Rumors are always going round that this Bollywood heroine has had a nose job, or a breast job done to enhance her looks. The question we should all put to ourselves is why should a woman’s beauty be solely dependent on the straightness of the nose or the plumpness of the breasts. Why should a man’s sexuality be dependent on the length of his organ? But that is how beauty is increasingly gets defined in today’s porn culture. If you don’t have udders as large as the neighborhood buffalo then you are not beautiful. If you are not hung like the gorilla in the Delhi zoo then you are not man enough.

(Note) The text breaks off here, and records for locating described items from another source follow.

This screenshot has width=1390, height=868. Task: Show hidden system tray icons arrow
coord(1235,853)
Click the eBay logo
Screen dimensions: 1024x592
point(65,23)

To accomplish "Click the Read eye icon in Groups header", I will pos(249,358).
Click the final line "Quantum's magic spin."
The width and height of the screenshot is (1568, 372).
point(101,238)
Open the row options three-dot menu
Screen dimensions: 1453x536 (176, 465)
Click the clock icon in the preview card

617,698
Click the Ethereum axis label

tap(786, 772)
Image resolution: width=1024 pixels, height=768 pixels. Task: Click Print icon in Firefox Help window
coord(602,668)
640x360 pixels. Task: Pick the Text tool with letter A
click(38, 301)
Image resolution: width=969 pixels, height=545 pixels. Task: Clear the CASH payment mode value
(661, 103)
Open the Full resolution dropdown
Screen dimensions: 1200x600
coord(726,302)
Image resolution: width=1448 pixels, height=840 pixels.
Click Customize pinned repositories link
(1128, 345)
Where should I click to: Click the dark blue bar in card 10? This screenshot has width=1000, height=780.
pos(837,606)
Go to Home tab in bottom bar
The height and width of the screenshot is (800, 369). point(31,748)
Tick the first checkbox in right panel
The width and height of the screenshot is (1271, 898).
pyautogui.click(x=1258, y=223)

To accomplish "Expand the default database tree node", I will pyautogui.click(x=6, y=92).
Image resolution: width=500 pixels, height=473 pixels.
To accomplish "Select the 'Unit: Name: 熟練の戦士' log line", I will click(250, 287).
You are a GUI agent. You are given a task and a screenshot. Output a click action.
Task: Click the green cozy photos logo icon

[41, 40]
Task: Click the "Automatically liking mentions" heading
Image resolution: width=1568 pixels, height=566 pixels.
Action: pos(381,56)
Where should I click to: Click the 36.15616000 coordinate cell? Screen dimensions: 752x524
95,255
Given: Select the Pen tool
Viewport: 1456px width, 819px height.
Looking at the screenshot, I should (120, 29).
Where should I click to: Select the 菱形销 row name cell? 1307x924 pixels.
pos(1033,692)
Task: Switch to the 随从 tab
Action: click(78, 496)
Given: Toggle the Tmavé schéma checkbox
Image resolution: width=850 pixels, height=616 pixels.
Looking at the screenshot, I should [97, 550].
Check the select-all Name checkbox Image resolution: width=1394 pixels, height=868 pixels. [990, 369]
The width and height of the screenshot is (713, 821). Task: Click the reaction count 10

A case can also be made that porn inspires drug abuse. Porn movies often depict their artists snorting drugs before they launch their marathon romp on the bed. Viagara too after all is a drug. At today’s rates this drug is costlier than gold. It is now being reported that a new generation of drugs, is due to hit world markets in three years. This new drug promises not just sexual arousal, but also a feeling of eagerness and enthusiasm about sex; apparently, this too is something that now needs to be manufactured. What was earlier a pure and sublime natural activity has now been turned into something that is dependent solely on chemicals that we ingest.


Sex in the porn culture is no longer a basic instinct. When sex organs are artificially created in surgical lab, when desire and arousal are artificially inculcated through drugs such as Viagara, than sex ceases to be an instinct. It becomes something out and out artificial. That is why I hate pornography. I hate it because it has destroyed the nature of love and sex. Under the tutelage of porn, sex has turned increasingly coercive, violent, demeaning and empty.